Ohio-based Fifth Third to pay $6.5M in SEC case
By DAN SEWELL Associated Press December 4, 2013 5:46PM
CINCINNATI (AP) — A federal agency said Wednesday that Fifth Third Bancorp will pay $6.5 million to settle charges of improper accounting of commercial real estate loans during the financial crisis.
The Securities and Exchange Commission announced Wednesday the settlement that also includes penalties for the bank’s former chief financial officer.
Cincinnati-based Fifth Third said last month it had reached a tentative agreement with SEC staff without admitting or denying the allegations. The bank said Nov. 5 that in connection with the proposed settlement Daniel Poston was replaced as chief financial officer and was named chief strategy and administrative officer. Fifth Third said Poston didn’t admit or deny the SEC allegations.
The SEC said Poston must pay $100,000 and is suspended from practicing before the SEC as an accountant.
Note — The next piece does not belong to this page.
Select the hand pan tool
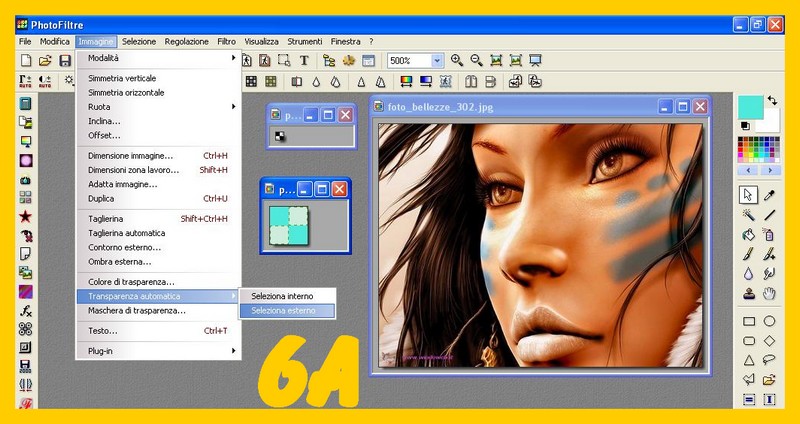The height and width of the screenshot is (424, 800). 770,293
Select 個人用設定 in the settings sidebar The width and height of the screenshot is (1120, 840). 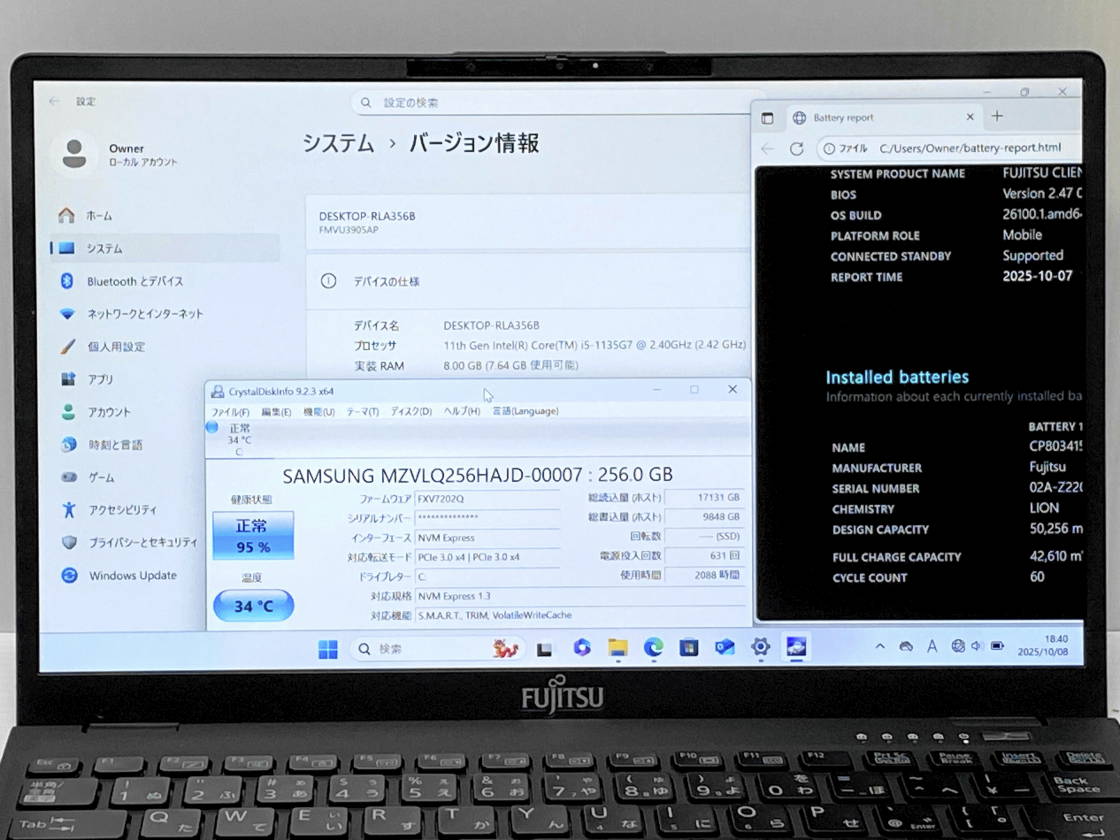pyautogui.click(x=115, y=347)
He can apply for reinstatement after one year.
As the real estate market slumped in 2007 and 2008, the number of borrowers failing to repay loans climbed. The SEC said Fifth Third decided to sell some of its problem loans, but continued to classify them as “held for investment” even though they should have been listed as “held for sale.” Correct accounting would have increased Fifth Third’s pretax loss for its 2008 third quarter by 132 percent, the SEC said.
“Improper accounting by Fifth Third and Poston misled investors during a time of significant upheaval and financial distress for the company,” George Canellos, co-director of the SEC’s enforcement division, said in a statement. He added that “accounting rules that depend on management’s intent must be scrupulously observed.”
“We are pleased to have finalized a settlement, and we’re happy to put this matter behind us,” Fifth Third spokesman Larry Magnesen said.
A message was left for Poston’s attorney.
Fifth Third operates more than 1,300 banking centers in 12 states: Ohio, Kentucky, Indiana, Illinois, Michigan, Pennsylvania, West Virginia, Missouri, North Carolina, Tennessee, Georgia and Florida.